Written request
Copy the Mars launch period text from "EMM will employ" to "of launch date.", changing "transit duration" to "cruise duration".

Source text
************
EMM will employ a 30-day Launch Period in the 2020 Mars launch opportunity, opening on July 14 and ending on August 12. EMM will utilize a Type 1 trajectory to Mars (211-day transit duration for the open of the launch period), arriving at Mars on February 2021, regardless of launch date.

The Observatory requires no day of launch parameter updates that are dependent on launch day within this Launch Period. The objective of the Launch Phase is to provide the subsequent Early Operations Phase with a Mars-bound Observatory that is confirmed operational. Specifically, Launch Phase will:

  • Configure the SC and perform final power down prior to launch, per satisfaction of Launch Commit Criteria
  • Liftoff on a Mitsubishi H-2A202 launch vehicle per satisfaction of Launch Commit Criteria
  • Perform initial power-on and configuration of the spacecraft upon launch vehicle separation
    • Power on heaters
    • Deploy solar arrays
    • Configure the telecom system for initial acquisition of signal at DSN’s Madrid, Spain complex
    • Bring the Reaction Control System (RCS) thrusters on-line in blowdown configuration
    • Acquire sun point with Coarse Sun Sensors (CSS) on RCS thruster control
  • Ground command playback of recorded spacecraft telemetry post-Separation
  • Ground command Reaction Wheel Assembly (RWA) power on and acquire sun point with Inertial Reference Unit (IRU) and Star Trackers (ST) attitude knowledge, on-board ephemeris derived pointing vector, on RWA control
  • Ground command S/C to Nominal Mode, configure for EOP and exit Launch Phase The decision to transition to Nominal Phase and exit the Launch Phase will be based on the assessment of the flight team, after reviewing select telemetry confirming expected observatory status and health, following acquisition of signal (at ~Separation + 14-21 min depending on launch date). This assessment is expected to occur within an hour of acquisition of signal. However, there is no time criticality for the decision to transition to Point Mode, as the vehicle can remain in Safe State (CSS derived sun-point on RCS control) for several days if necessary, to meet communications, power and thermal requirements.
************
Data excerpt
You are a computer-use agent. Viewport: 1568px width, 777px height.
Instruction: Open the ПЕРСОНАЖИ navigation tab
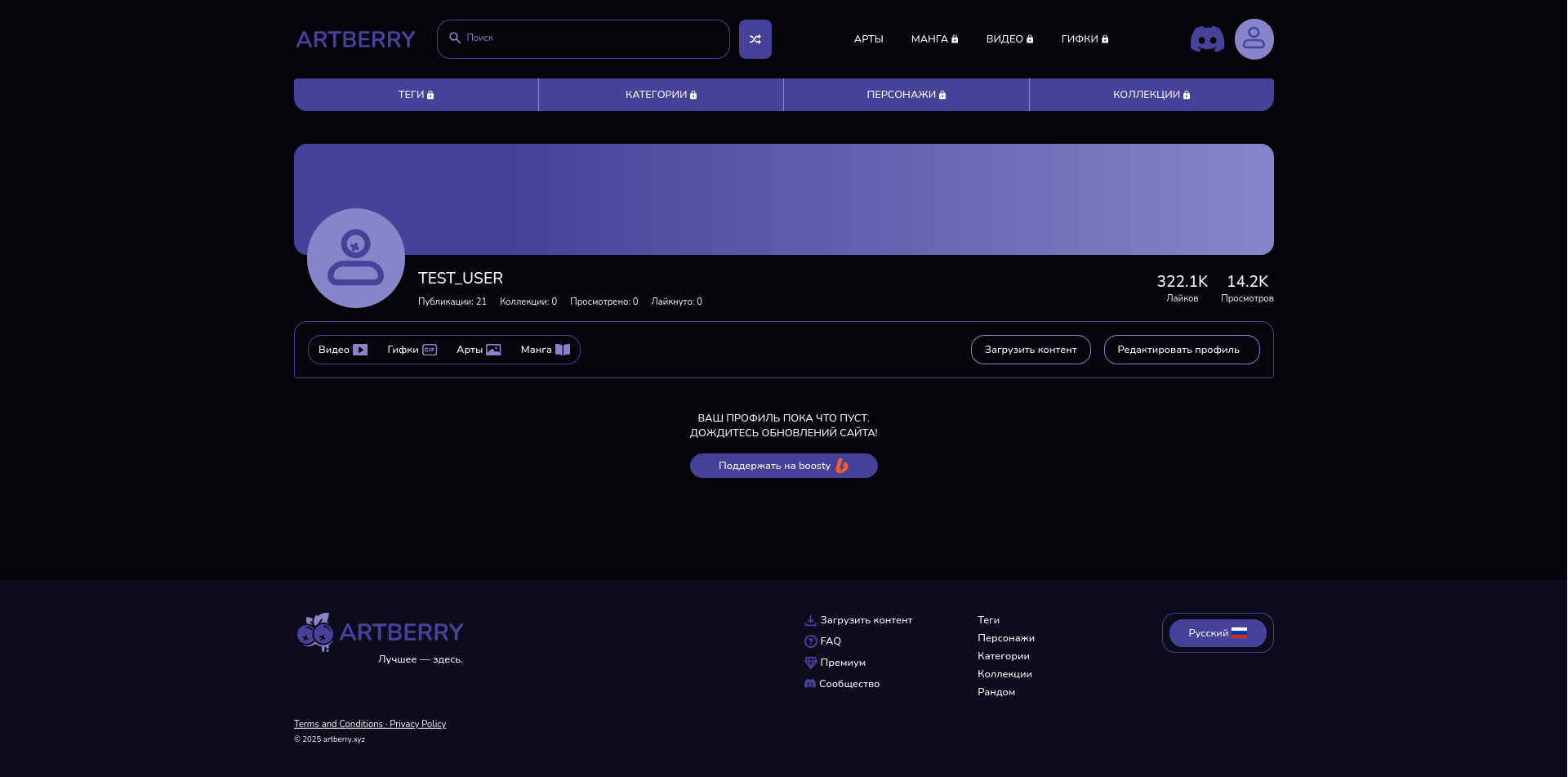tap(906, 95)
************
Finished task
EMM will employ a 30-day Launch Period in the 2020 Mars launch opportunity, opening on July 14 and ending on August 12. EMM will utilize a Type 1 trajectory to Mars (211-day cruise duration for the open of the launch period), arriving at Mars on February 2021, regardless of launch date.